Baik pengguna maupun mitra Gojek, kata Genesha, sesuai dengan kata JAGA, didorong untuk Jangan mentransfer apa pun di luar aplikasi Gojek. Selain itu, Amankan data pribadi yang bersifat rahasia, antara lain tanggal lahir, nama ibu kandung, dan identitas kartu tanda penduduk; Gunakan PIN dalam bertransaksi; dan Adukan kepada pihak berwenang apabila mengalami penipuan.
”Edukasi ini penting mengingat literasi digital masyarakat Indonesia yang masih rendah dan berbanding terbalik dengan penggunaan aplikasi digital yang makin meningkat. Kami percaya keamanan adalah tanggung jawab kita bersama,” kata Genesha.
Siti Astrid Kusumawardhani menambahkan, literasi digital kepada pengguna maupun mitra Gojek dilakukan dengan berbagai kanal. Mulai dari komunitas, media sosial, aplikasi, surat elektronik (e-mail), hingga komunikasi lewat akun resmi Gojek.
”Semua ini kami lakukan agar mereka (para pengguna dan mitra) paham tentang apa itu keamanan digital. Mereka pun diharapkan mampu menerapkannya dengan mudah melalui fitur Shield yang kami sediakan,” ujarnya.
Tony Seno Hartono menyampaikan, edukasi tentang keamanan digital di Indonesia memang sangat diperlukan. Sebab, kejahatan digital yang berbasis manipulasi psikologis (social engineering) masih terjadi, bahkan di masa pandemi.
Terlebih, mayoritas pengguna teknologi di Indonesia masih berada pada tingkat dasar dan menengah. Artinya, masih banyak yang belum kompeten untuk aktif memperbarui diri dengan informasi keamanan digital dan penipuan.

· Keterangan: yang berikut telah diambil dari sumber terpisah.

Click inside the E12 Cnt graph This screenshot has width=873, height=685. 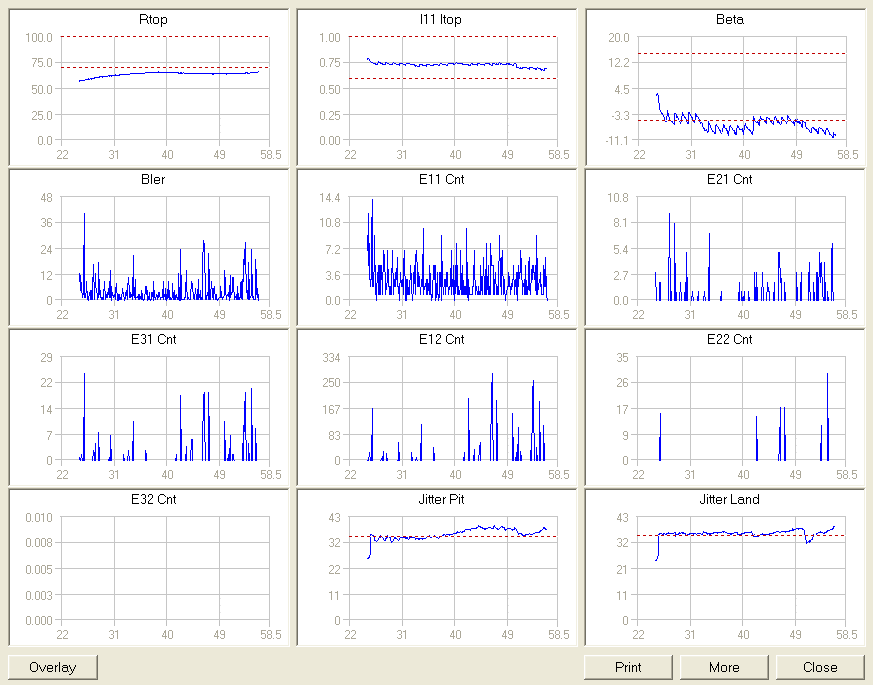pyautogui.click(x=453, y=409)
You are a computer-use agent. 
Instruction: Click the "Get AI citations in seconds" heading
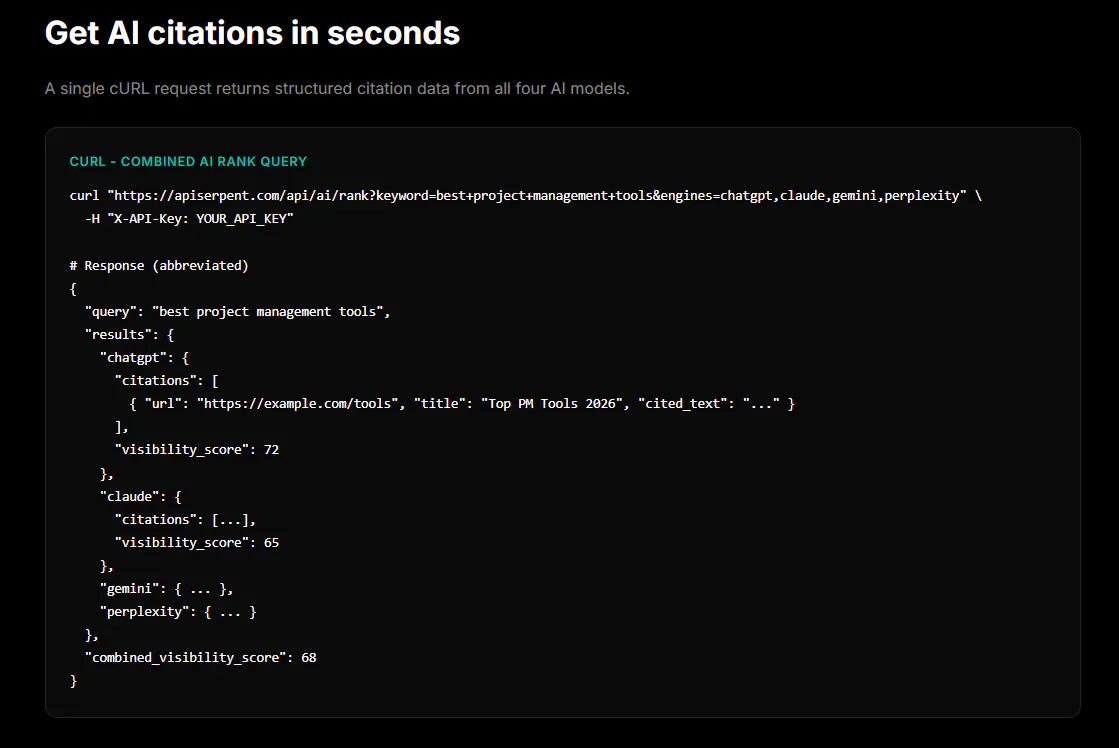(252, 33)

”Tipe manipulasi psikologis ini tidak memanfaatkan kerentanan sistem namun memanfaatkan kelengahan dan kelemahan kompetensi digital si pengguna teknologi. Dengan semakin banyaknya pelaku usaha yang bermigrasi ke online, maka para pelaku manipulasi psikis ini pun mengincar merek,” tutur Tony.
Dengan begitu, penting bagi pengguna internet untuk menghindari kata sandi yang mudah ditebak dan jangan membagikan kata sandi kepada siapa pun. Selalu memperbarui diri dengan informasi mengenai penipuan dan keamanan digital.
Untuk setiap informasi baru, Tony mengajak untuk selalu cek informasi tersebut ke laman atau akun media sosial resmi yang umumnya ditandai dengan centang biru. ”Sangat penting untuk melakukan edukasi yang terus menerus dan konsisten supaya individu serta para pelaku usaha pengguna teknologi bisa memahami dan menghindari tipe penipuan seperti ini,” ucapnya.